Moda na obcokrajowców trwa w męskiej koszykówce. Poprzednikami Izraelczyka Muliego Katzurina, który objął stanowisko trenera reprezentacji w marcu ub. roku, byli Słoweniec Andrej Urlep i Serb Veselin Matić. O postępy hokeistów od października dba Szwed Peter Ekroth. Przejął reprezentację od Czecha Rudolfa Rohaczka. Ten z kolei zastąpił Białorusina Andrieja Sidorenkę.
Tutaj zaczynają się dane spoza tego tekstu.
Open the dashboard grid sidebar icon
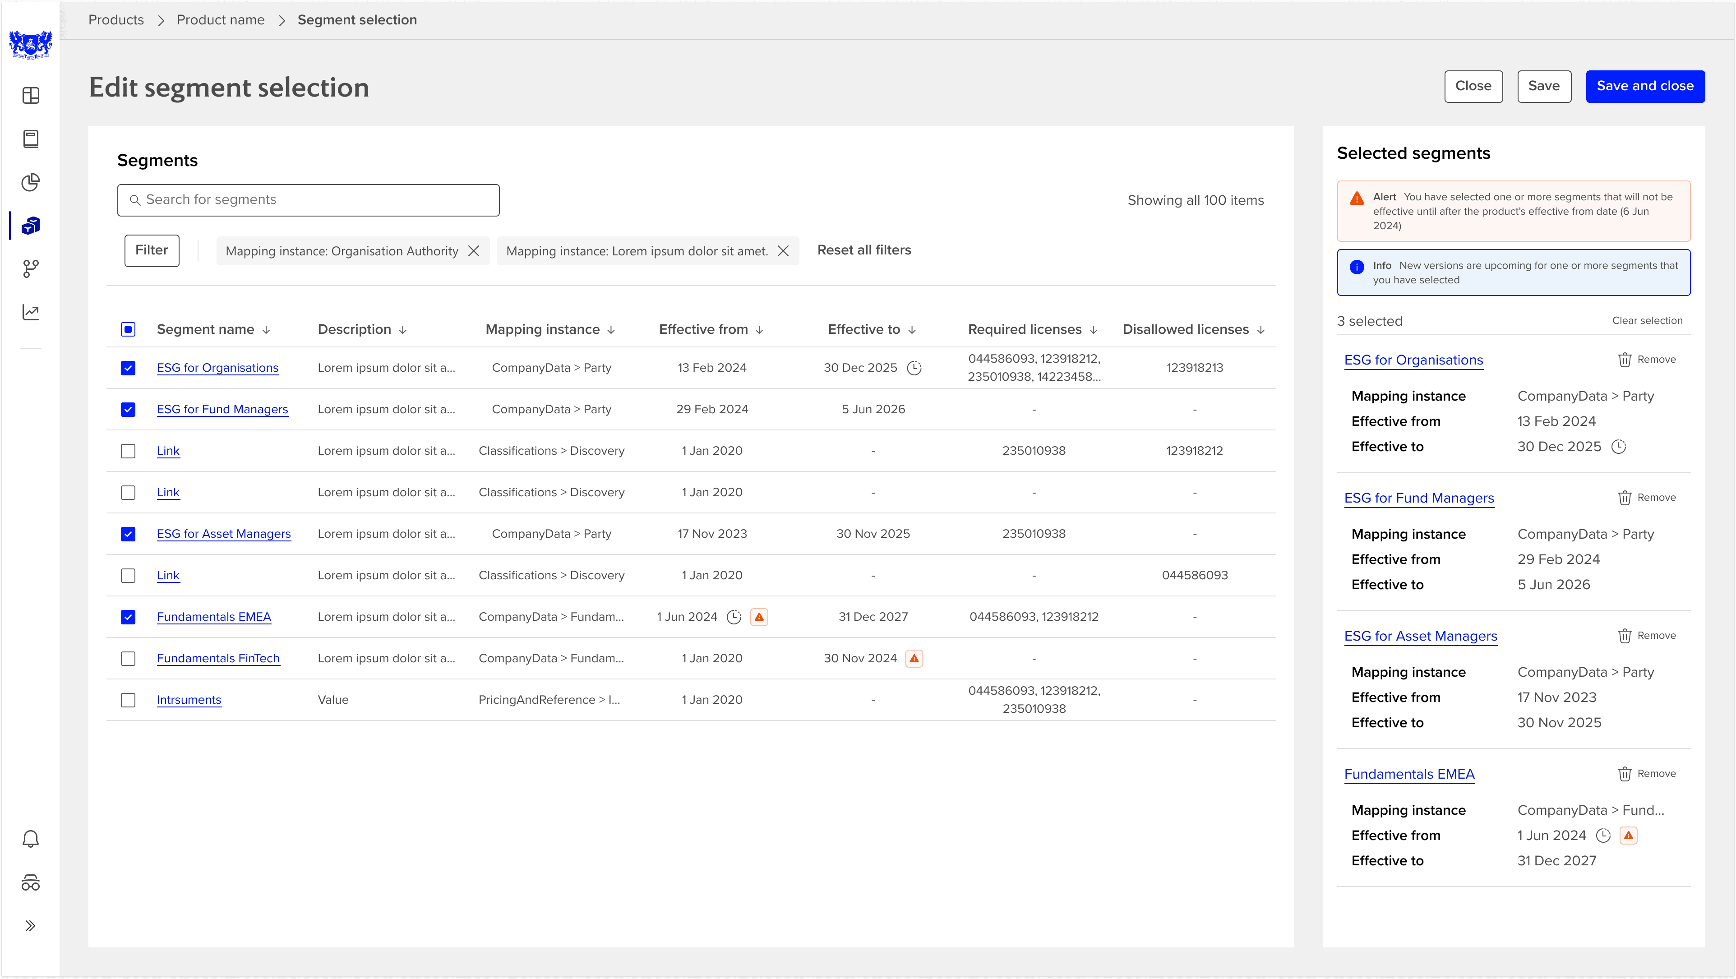 coord(31,96)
Trener reprezentacji piłkarskiej, Holender Leo Beenhakker, może spać spokojnie przynajmniej do marca, kiedy wznowione zostaną eliminacje mistrzostw świata w RPA. Jeśli w meczach z Irlandią Północną i San Marino Polacy nie zdobędą sześciu punktów, publiczne uściski wymieniane niedawno przez Holendra z prezesem Polskiego Związku Piłki Nożnej Grzegorzem Lato mogą okazać się tylko pustym gestem.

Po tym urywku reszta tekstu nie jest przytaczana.